Kanzhun Ltd (BZ) is not a strong buy at the moment for a beginner, long-term investor with $50,000-$100,000 available for investment. While the company has shown strong financial performance and is actively repurchasing shares, the technical indicators are mixed, and there is no strong trading signal from Intellectia's proprietary tools. The stock's price trend and lack of significant positive catalysts suggest waiting for a clearer entry point.
The MACD is positive and expanding, indicating bullish momentum. However, the RSI is neutral at 46.116, and the moving averages are bearish (SMA_200 > SMA_20 > SMA_5), suggesting a downward trend. Key support is at 13.12, and resistance is at 13.754.
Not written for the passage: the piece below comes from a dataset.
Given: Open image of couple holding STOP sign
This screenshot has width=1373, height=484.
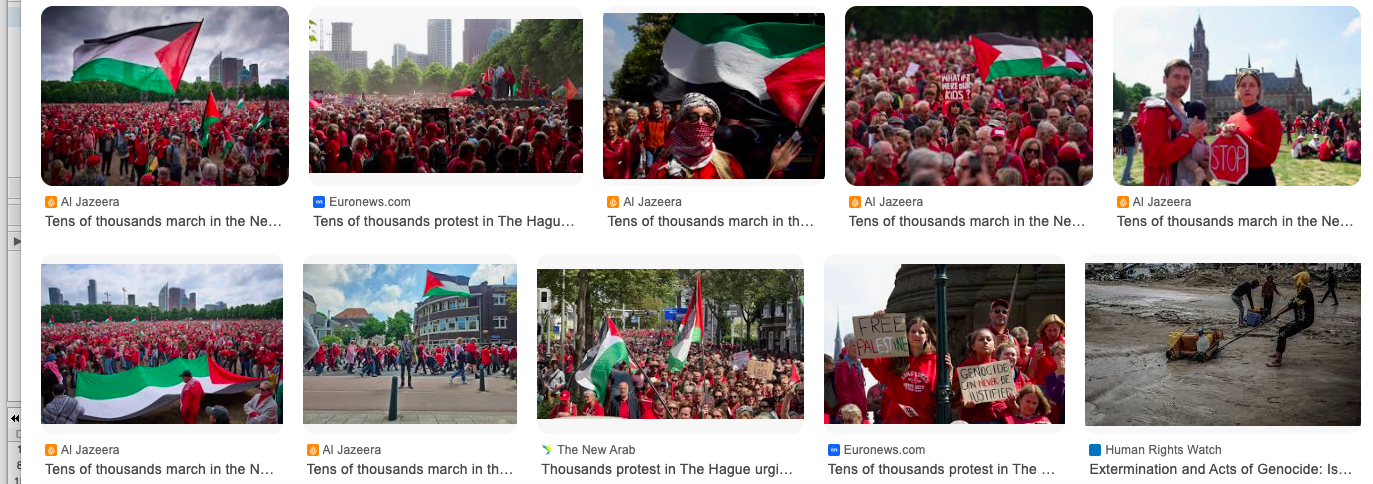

Kanzhun has repurchased a significant number of shares recently, reflecting confidence in its value and a commitment to shareholder returns. Additionally, the company's Q4 financials showed strong growth in revenue (+13.98% YoY), net income (+54.40% YoY), and EPS (+46.00% YoY).
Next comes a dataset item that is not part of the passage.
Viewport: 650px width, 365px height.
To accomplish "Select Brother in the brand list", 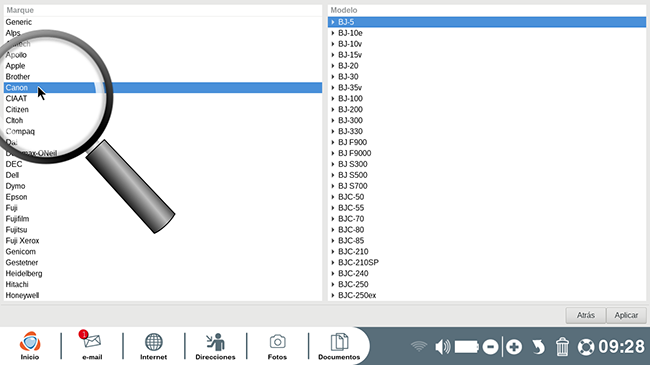I will [x=163, y=77].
The company's Q1 guidance came in below expectations due to Chinese New Year seasonality. Analysts have lowered the price target from $28 to $19, which may indicate tempered expectations for future growth.
In Q4 2025, Kanzhun reported revenue growth of 13.98% YoY, net income growth of 54.40% YoY, and EPS growth of 46.00% YoY. Gross margin also improved to 85.13%, up 2.81% YoY.
Barclays maintains an Overweight rating but has lowered the price target from $28 to $19, citing weaker Q1 guidance despite strong Q4 results.